[Data provided]
--- --- ---
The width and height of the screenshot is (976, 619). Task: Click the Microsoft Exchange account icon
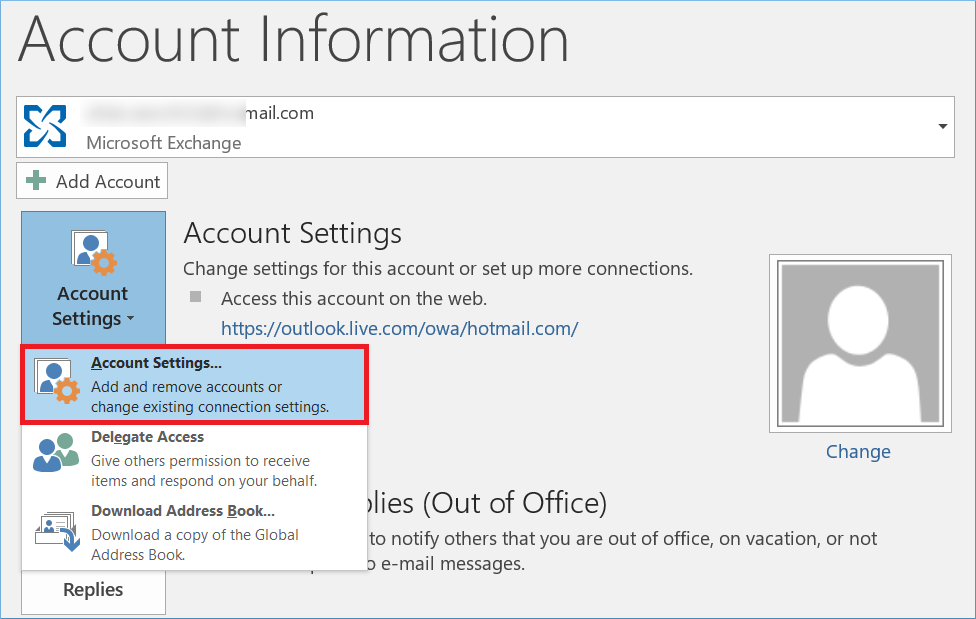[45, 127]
--- --- ---
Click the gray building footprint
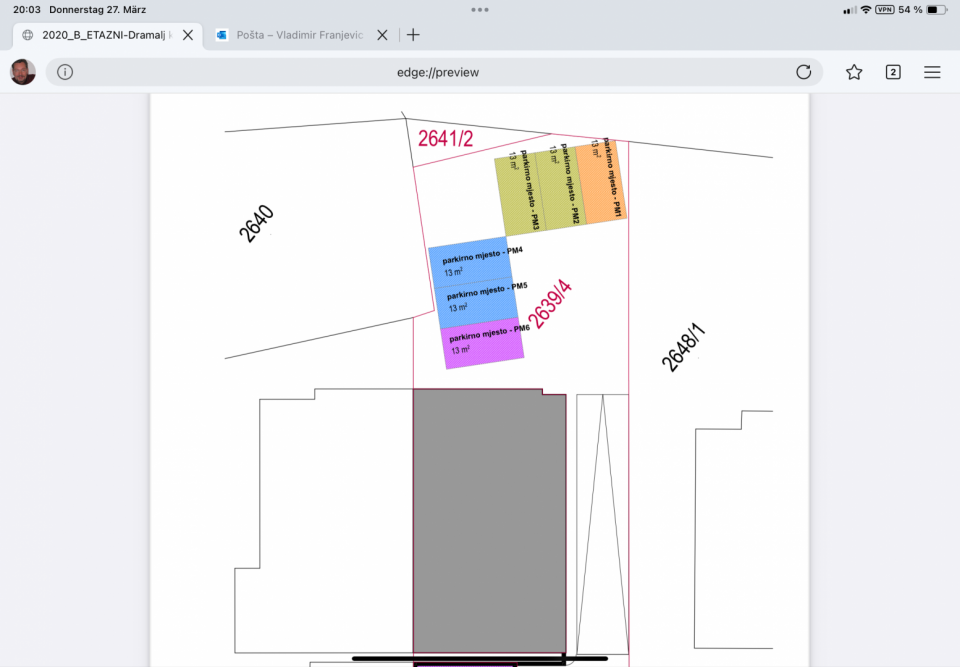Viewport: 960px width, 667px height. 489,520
--- --- ---
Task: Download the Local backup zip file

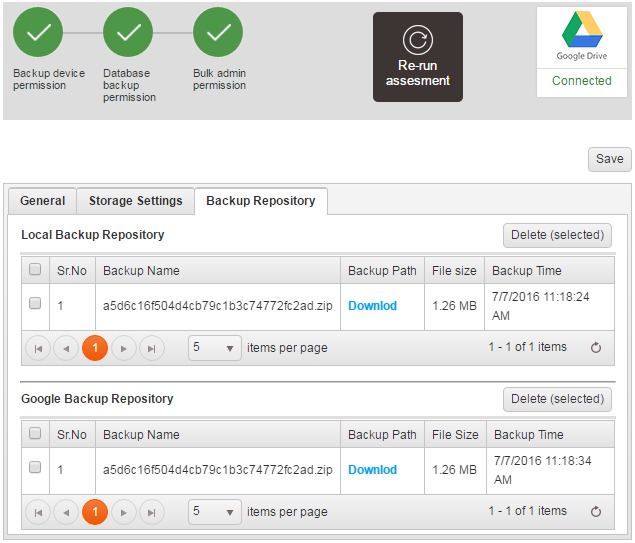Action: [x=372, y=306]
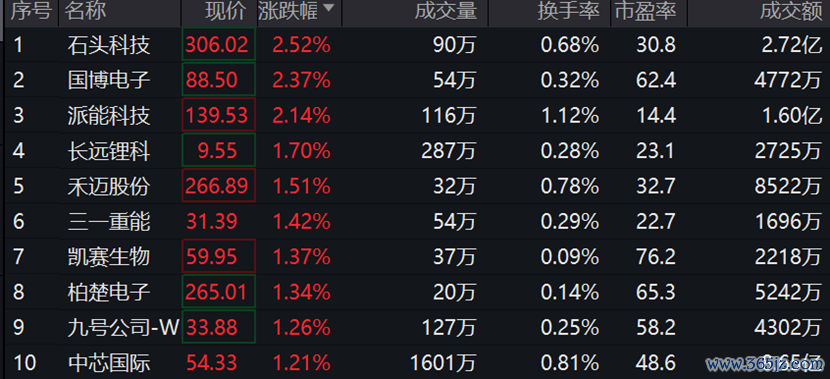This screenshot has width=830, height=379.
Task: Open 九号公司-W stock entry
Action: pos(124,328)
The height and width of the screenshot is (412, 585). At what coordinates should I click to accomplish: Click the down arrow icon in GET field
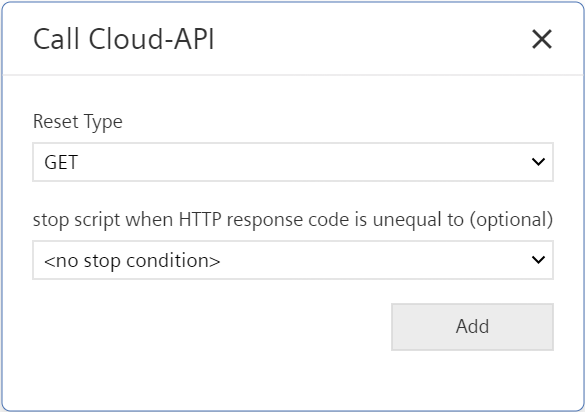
--- --- ---
[Directions for this task] Each line above from the one containing "Task: Download the Local backup zip file" through the one containing "The height and" is to be returned verbatim. Nothing else, and no pictures.

[Written solution]
Task: Download the Local backup zip file

Action: [x=372, y=306]
This screenshot has width=830, height=379.
Task: Open 九号公司-W stock entry
Action: pos(124,328)
The height and width of the screenshot is (412, 585). At what coordinates should I click to accomplish: Click the down arrow icon in GET field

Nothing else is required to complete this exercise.